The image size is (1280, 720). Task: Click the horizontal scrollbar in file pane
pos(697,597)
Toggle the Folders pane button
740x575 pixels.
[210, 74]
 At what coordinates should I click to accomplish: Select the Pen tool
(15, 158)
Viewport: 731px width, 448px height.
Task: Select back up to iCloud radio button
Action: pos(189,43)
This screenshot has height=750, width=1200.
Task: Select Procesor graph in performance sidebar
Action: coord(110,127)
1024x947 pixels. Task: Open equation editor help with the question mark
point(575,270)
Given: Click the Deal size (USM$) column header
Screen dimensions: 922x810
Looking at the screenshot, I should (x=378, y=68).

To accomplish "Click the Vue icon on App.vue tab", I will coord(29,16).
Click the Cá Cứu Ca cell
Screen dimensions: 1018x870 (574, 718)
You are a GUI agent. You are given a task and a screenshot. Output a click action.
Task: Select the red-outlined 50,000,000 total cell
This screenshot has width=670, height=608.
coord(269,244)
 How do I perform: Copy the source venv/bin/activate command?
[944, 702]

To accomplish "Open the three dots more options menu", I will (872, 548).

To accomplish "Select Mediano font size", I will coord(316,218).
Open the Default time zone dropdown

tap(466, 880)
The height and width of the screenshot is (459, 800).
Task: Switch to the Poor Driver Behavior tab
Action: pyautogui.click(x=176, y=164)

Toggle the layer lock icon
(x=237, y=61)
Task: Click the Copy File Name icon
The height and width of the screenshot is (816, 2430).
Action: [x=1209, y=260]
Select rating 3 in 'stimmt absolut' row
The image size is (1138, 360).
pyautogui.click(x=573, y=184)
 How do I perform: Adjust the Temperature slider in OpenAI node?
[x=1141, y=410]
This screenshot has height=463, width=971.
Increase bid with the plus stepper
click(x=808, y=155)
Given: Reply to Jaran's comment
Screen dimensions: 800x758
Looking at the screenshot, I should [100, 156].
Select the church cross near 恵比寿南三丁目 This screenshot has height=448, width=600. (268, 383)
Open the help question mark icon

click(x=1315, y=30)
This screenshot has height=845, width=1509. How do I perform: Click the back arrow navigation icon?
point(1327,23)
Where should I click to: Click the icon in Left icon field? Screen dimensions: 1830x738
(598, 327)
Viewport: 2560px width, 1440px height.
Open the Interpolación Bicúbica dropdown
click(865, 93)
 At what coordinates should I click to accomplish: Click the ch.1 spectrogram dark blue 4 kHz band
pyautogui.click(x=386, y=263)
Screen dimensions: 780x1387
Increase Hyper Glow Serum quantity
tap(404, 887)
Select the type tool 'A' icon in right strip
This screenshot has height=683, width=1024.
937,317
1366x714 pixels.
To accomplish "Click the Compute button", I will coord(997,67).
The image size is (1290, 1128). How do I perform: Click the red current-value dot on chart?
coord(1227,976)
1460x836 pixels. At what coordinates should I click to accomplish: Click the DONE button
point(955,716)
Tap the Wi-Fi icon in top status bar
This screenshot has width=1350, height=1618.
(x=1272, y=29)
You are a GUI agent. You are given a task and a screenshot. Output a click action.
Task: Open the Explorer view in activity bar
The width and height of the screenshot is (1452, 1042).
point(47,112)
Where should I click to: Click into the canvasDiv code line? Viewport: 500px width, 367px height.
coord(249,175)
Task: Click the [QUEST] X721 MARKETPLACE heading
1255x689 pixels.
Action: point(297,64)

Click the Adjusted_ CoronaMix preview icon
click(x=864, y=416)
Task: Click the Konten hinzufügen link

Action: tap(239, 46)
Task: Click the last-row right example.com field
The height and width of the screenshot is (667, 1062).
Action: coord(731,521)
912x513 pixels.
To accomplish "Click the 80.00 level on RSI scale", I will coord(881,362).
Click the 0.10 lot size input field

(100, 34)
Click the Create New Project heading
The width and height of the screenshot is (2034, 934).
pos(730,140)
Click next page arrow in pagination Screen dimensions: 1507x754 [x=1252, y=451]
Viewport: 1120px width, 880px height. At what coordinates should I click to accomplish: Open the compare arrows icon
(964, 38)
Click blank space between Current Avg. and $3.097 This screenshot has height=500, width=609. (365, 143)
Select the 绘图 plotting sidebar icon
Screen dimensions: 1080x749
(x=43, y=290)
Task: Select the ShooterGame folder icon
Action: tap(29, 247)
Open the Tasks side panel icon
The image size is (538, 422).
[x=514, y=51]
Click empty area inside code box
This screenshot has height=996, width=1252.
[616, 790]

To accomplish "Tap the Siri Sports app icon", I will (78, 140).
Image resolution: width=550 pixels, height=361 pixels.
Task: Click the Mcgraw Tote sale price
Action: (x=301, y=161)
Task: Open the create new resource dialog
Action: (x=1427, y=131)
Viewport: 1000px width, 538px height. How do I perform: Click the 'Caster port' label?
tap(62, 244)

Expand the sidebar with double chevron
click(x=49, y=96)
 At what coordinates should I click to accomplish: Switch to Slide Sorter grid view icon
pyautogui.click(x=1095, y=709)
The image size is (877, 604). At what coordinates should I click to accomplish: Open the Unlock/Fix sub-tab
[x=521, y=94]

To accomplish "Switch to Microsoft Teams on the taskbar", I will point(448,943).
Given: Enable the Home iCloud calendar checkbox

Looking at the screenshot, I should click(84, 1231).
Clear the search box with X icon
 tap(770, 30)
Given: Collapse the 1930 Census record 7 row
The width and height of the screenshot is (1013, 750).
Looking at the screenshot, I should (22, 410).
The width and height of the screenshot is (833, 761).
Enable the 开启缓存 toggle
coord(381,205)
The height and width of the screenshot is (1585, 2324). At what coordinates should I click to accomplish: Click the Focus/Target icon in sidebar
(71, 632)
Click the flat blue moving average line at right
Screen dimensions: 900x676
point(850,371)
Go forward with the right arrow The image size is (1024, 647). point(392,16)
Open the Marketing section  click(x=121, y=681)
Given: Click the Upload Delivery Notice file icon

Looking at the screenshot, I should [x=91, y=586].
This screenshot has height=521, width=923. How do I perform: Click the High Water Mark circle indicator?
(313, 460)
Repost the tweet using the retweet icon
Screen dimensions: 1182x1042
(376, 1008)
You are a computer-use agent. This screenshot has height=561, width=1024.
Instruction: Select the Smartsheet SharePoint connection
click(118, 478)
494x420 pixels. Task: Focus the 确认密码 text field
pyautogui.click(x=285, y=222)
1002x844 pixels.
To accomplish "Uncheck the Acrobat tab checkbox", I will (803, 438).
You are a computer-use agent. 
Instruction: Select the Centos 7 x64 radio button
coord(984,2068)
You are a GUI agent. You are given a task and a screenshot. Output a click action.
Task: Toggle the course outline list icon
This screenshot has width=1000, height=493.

_The problem_: When the word "heading" occurs in a line above, list that line.

_Your response_:
Task: Click the [QUEST] X721 MARKETPLACE heading
Click the Create New Project heading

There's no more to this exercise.